Não será assim, pelos vistos, ainda que não lhe venham a faltar na terra
portuguesa outras manifestações de admiração e respeito. Foi em casa de uns
amigos que a ouvi pela primeira vez, quando ela não passava de uma adolescente
que, com o seu frágil corpo, mal parecia haver saído da infância, e que me fez
temer se os braços e as mãos lhe chegariam para enfrentar-se ao gigantesco
teclado. O piano familiar, vertical, talvez não estivesse em perfeito estado de
afinação, mas as primeiras notas saltaram límpidas, cristalinas, dando-me a
sensação, não de serem a mera consequência do choque dos martelos com as
cordas, mas de haverem brotado directamente dos dedos da própria pianista.

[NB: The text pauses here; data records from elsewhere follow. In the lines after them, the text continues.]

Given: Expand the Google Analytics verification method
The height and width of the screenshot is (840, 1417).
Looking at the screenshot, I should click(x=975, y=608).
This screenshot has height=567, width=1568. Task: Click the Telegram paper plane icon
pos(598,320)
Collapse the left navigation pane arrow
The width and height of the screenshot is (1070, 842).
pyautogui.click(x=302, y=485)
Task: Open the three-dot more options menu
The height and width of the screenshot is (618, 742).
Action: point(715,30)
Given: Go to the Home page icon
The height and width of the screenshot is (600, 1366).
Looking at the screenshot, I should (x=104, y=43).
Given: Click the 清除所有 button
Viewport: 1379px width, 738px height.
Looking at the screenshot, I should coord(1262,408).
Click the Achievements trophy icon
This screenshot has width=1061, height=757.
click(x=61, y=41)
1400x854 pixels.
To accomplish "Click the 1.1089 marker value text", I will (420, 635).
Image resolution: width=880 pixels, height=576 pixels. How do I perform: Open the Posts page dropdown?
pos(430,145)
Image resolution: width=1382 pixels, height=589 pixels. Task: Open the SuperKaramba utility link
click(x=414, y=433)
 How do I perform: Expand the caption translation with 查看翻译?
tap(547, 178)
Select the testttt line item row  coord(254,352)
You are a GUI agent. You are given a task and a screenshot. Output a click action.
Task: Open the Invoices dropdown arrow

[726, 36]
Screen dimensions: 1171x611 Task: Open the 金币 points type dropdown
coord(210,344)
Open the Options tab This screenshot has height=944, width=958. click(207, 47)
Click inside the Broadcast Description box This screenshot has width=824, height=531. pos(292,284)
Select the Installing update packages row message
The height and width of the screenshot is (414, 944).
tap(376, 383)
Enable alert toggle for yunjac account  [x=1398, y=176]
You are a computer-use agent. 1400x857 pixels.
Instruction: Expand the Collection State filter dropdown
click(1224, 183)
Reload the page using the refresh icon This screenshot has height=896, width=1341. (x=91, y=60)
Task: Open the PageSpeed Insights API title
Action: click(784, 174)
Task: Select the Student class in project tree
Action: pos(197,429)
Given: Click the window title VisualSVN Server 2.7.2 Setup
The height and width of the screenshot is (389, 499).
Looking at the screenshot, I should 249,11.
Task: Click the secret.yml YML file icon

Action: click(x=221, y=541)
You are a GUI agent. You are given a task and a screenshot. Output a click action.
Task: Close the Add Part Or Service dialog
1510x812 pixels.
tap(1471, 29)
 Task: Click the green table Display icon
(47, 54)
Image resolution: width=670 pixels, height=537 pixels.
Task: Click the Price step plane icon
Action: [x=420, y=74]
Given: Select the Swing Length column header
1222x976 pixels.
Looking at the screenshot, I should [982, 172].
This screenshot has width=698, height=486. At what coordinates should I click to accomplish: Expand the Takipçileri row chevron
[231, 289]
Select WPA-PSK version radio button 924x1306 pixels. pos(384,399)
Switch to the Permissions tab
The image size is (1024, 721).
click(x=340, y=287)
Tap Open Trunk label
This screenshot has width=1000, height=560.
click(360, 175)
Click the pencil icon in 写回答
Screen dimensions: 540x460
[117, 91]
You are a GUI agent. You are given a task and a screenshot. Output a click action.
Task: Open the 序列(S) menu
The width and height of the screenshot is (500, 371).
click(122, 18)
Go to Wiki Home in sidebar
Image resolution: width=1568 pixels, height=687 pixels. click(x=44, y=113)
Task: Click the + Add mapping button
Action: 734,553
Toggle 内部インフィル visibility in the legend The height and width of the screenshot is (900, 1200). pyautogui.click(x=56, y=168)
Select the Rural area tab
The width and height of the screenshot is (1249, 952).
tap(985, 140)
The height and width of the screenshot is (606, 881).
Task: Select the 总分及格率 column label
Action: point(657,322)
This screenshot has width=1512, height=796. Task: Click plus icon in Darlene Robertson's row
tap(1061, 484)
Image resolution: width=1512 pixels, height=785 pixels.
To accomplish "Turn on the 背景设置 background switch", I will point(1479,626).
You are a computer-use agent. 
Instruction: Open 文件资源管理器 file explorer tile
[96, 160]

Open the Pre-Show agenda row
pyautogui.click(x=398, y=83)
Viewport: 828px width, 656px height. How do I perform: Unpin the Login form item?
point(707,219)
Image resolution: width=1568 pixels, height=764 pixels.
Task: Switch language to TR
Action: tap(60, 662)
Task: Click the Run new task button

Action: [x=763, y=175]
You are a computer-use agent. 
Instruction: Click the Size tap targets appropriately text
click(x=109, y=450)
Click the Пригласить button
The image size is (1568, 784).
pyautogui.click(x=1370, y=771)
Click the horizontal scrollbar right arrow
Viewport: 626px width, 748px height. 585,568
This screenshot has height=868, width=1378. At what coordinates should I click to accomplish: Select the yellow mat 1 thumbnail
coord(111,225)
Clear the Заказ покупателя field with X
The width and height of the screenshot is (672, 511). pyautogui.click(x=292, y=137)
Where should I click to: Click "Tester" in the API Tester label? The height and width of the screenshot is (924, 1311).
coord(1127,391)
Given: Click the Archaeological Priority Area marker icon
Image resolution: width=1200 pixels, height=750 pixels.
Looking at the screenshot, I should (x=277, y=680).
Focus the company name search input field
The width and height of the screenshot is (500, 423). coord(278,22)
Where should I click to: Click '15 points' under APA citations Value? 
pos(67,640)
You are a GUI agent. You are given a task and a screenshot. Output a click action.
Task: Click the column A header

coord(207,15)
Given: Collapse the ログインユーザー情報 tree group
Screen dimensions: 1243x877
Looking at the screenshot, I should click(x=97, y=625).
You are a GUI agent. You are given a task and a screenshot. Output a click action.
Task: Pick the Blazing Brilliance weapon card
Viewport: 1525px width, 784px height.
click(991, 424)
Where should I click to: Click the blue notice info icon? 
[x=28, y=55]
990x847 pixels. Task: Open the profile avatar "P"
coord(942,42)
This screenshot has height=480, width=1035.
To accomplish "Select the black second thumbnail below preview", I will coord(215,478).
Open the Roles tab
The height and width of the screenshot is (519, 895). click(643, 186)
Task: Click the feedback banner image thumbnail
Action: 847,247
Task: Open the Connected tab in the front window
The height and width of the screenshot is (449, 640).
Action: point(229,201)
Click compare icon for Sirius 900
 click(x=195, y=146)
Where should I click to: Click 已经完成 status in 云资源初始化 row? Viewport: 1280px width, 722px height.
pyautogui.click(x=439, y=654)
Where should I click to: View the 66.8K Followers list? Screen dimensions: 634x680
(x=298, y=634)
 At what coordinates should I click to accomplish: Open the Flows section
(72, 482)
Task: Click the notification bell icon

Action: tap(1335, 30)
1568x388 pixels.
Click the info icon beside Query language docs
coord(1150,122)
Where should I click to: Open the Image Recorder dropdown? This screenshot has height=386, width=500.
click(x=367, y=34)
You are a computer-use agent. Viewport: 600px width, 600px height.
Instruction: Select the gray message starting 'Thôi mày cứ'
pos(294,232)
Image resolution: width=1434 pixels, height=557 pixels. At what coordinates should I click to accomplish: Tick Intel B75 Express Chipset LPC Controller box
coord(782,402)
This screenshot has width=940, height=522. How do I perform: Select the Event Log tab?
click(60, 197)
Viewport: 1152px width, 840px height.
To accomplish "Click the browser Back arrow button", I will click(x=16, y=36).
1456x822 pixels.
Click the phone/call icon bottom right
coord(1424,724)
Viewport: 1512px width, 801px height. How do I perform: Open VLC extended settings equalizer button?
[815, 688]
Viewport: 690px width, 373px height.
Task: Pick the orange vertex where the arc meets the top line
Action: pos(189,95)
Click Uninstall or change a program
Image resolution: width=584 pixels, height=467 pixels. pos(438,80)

Foi
o meu baptismo na arte de Maria João Pires. Depois, ao longo dos anos, sempre
que ela, já viajante emérita, aparecia por Lisboa a dar os seus recitais, eu lá
estava, rogando às potestades celestes que a protegessem do mau-olhado, de um
simples sopro de ar que a perturbasse. Talvez por efeito das minhas petições e
do crédito que tenho no céu, todos os concertos e recitais de Maria João Pires
a que assisti chegaram felizmente ao seu termo. Desta vez, por razões de
distância e também de saúde, não poderei estar presente, dar palmas e beijar as
suas mãos tão cheias de música, de humanidade, de beleza. Por tudo o que me fez
ouvir e sentir, Maria João, obrigado.»